This species is commonly found on decomposing wood, often in the presence of algae. It thrives on a wide variety of substrates, including bamboo, beech, cedar, poplar, and oak. In Central Europe, coniferous wood is a particularly favoured substrate. M. mucida is widely distributed, found in Asia, Europe, North and South America, and possibly Australia, with its North American range extending as far north as Alaska.
The discovery of M. mucida at unusually low elevations, specifically around 130 to 135 m above sea level in the Bienwald area of Rhineland-Palatinate, has prompted a reevaluation of its distribution and naming inconsistencies across different scientific literatures. Unlike other members of its genus, which prefer sandy soils, this species predominantly relies on rotting wood in moist environments. Lothar Geitler first identified this species as an extratropical lichen in 1955, challenging the then-prevailing view that basidiolichens were exclusively tropical.

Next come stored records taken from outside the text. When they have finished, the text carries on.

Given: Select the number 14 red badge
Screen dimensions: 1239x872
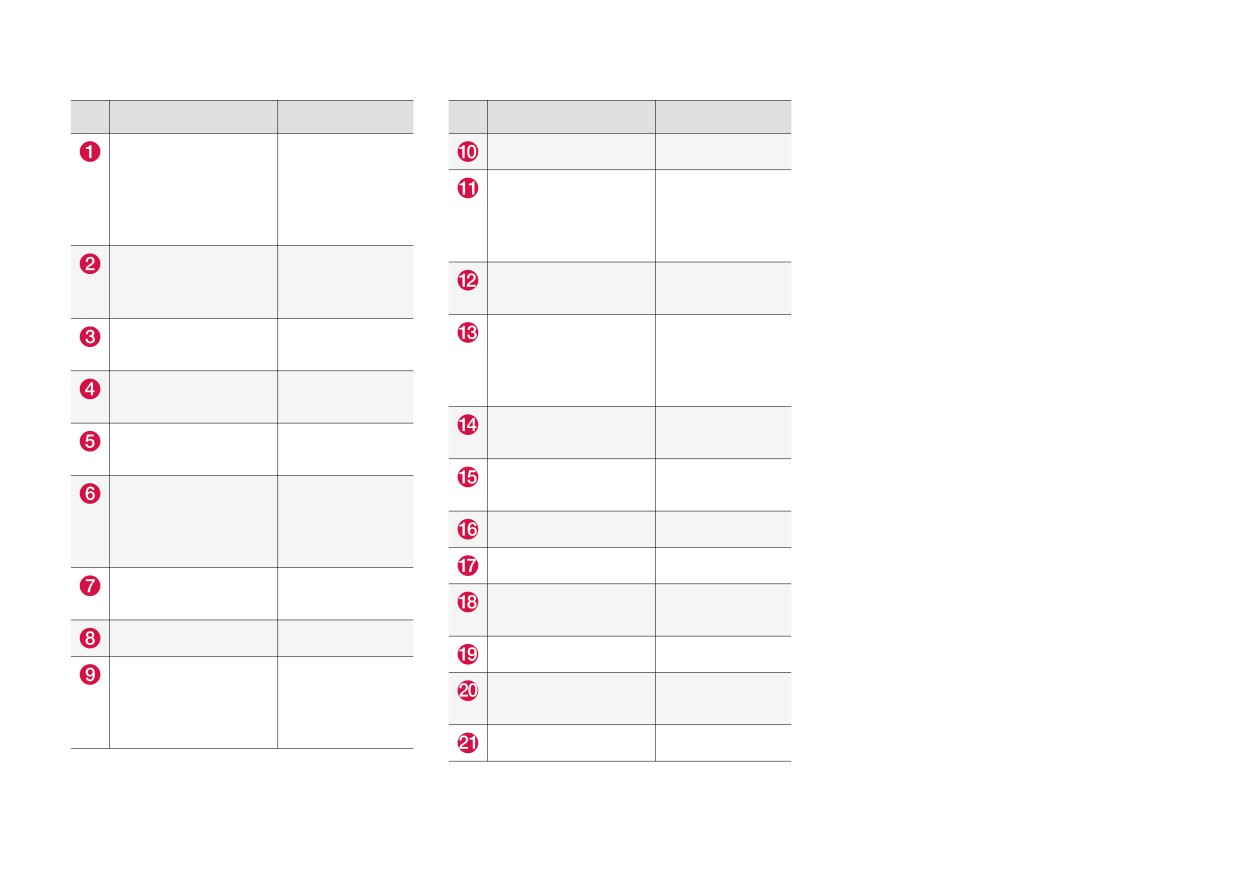Looking at the screenshot, I should click(x=468, y=425).
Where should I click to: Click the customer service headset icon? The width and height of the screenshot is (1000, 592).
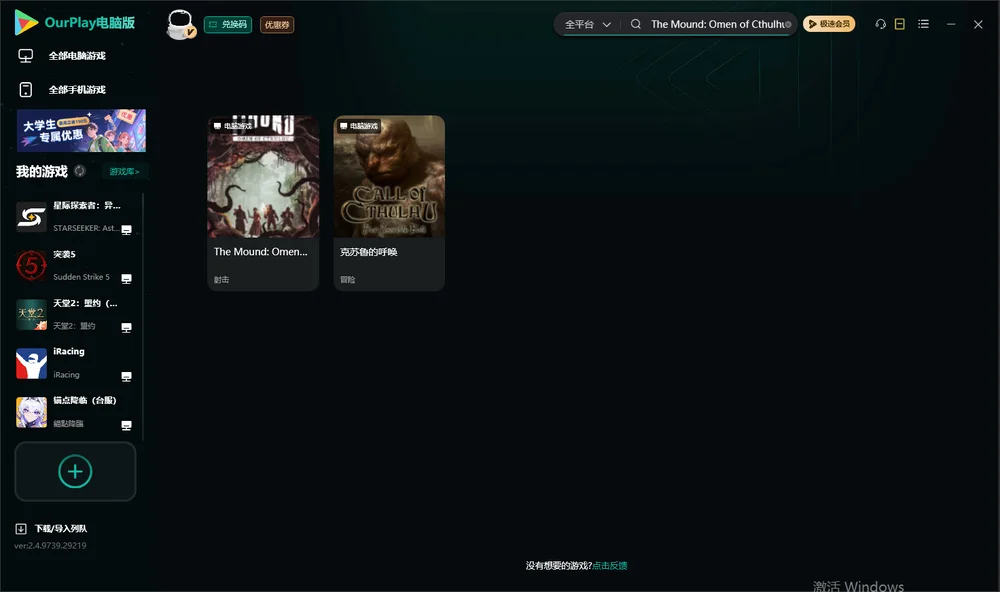click(x=880, y=24)
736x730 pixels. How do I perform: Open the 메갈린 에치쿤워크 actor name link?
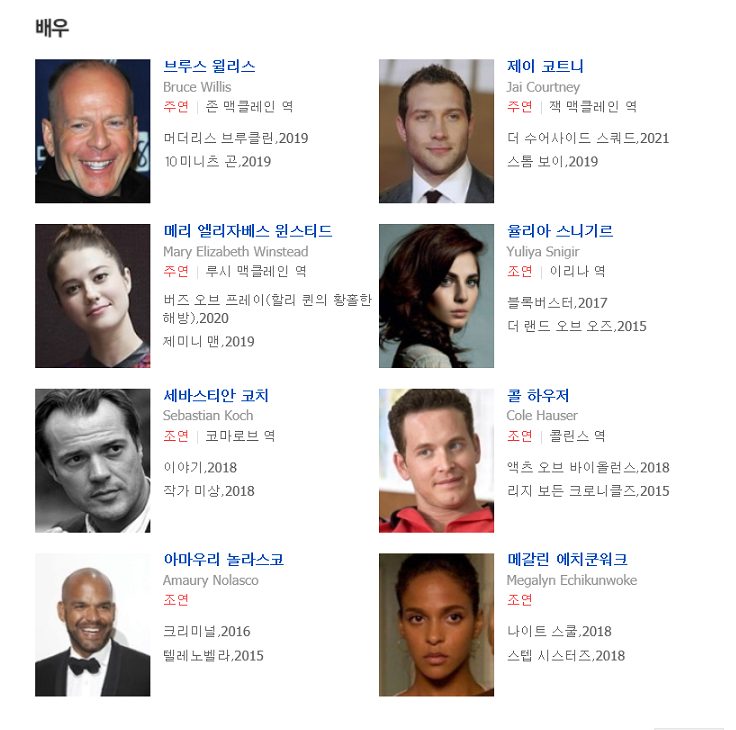point(567,560)
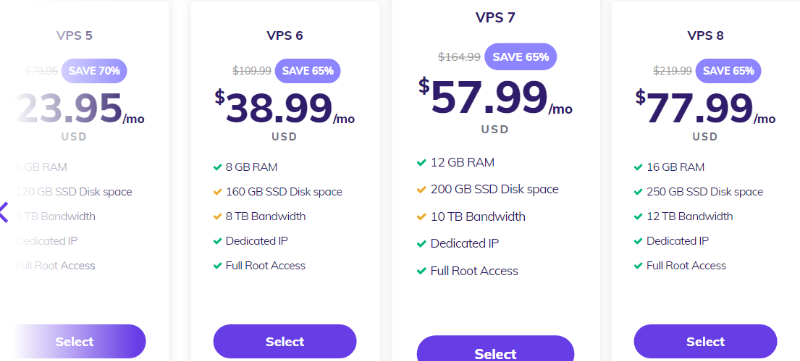Click the SAVE 65% badge on VPS 7

click(520, 57)
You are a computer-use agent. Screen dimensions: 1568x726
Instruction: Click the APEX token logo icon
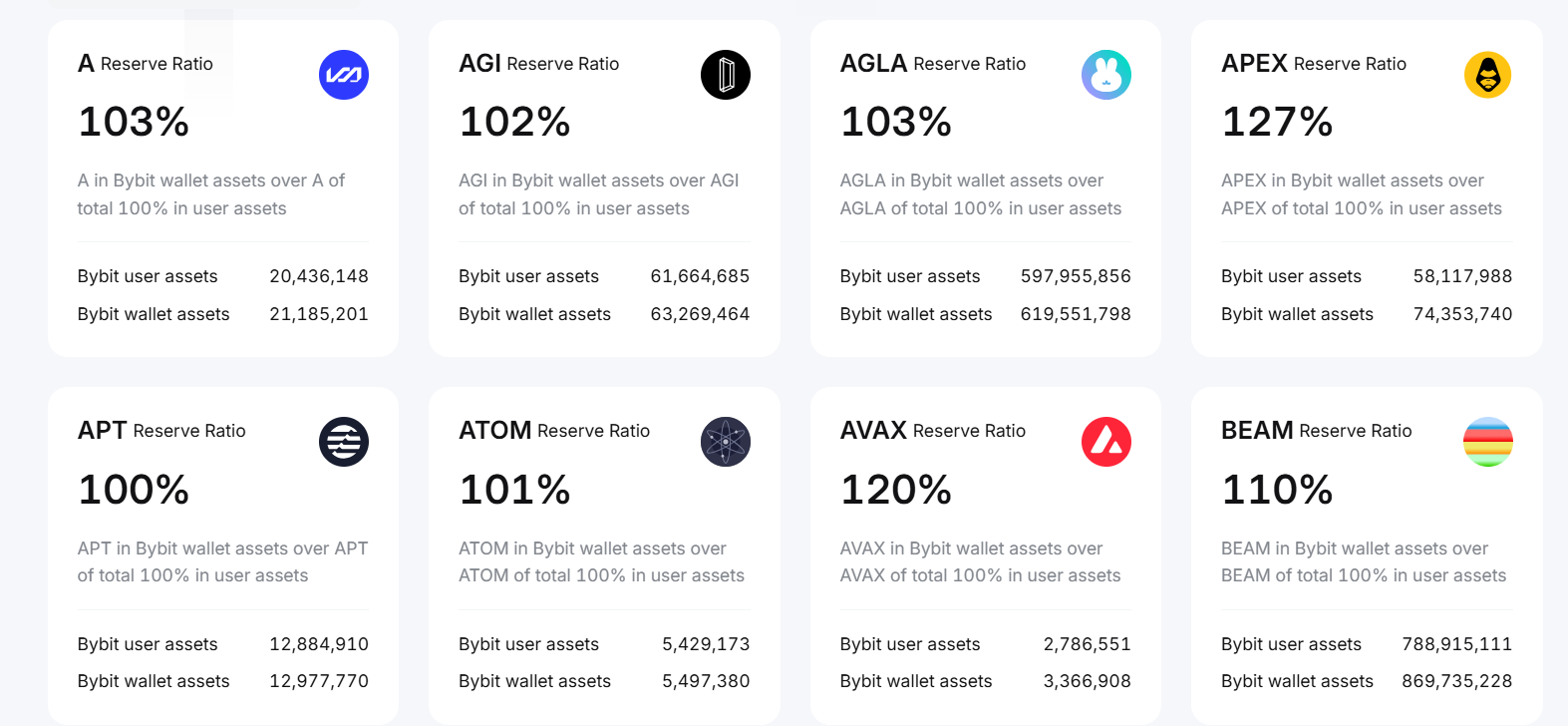pos(1487,75)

Previously considered native to Northern Europe and the mountains of Central Europe, M. mucida has been increasingly observed across most European countries and globally. This expansion in its geographical range could be attributed to the establishment and maintenance of natural forest reserves, environments that foster the decay of thick logs and provide suitable habitats for the fungus. In addition to its growing presence in traditional locales, the species has been documented in regions as far-reaching as Australia, including Tasmania, and New Zealand.

Historically, however, the species has faced declines due to intensive forestry and environmental pollution, such as soil acidification from sulfur dioxide emissions, which damage its natural habitats.

==Conservation==
Multiclavula mucida has been categorised differently in mycological and lichenological circles, leading to its varying status in conservation lists. In Germany, for example, it has been listed under different categories in the Red List of endangered plants and macrofungi, reflecting a disparity in its assessment between being recognised as a fungus and as a lichen. In Finland's Regional Red List, it is classified as endangered, with a population size of less than 2,500 individuals and a continual decline. In Lithuania, it is considered very rare, being limited to only 1–3 known localities, and in Estonia, it is categorised as vulnerable. In the latter country, it is considered an indicator of old-growth forest. These primeval forests, where the lichen is found, are increasingly rare in Europe and are mainly preserved in nature reserves. Because of its small size and seasonal appearance, M. mucida has been described as inconspicuous and easy to overlook.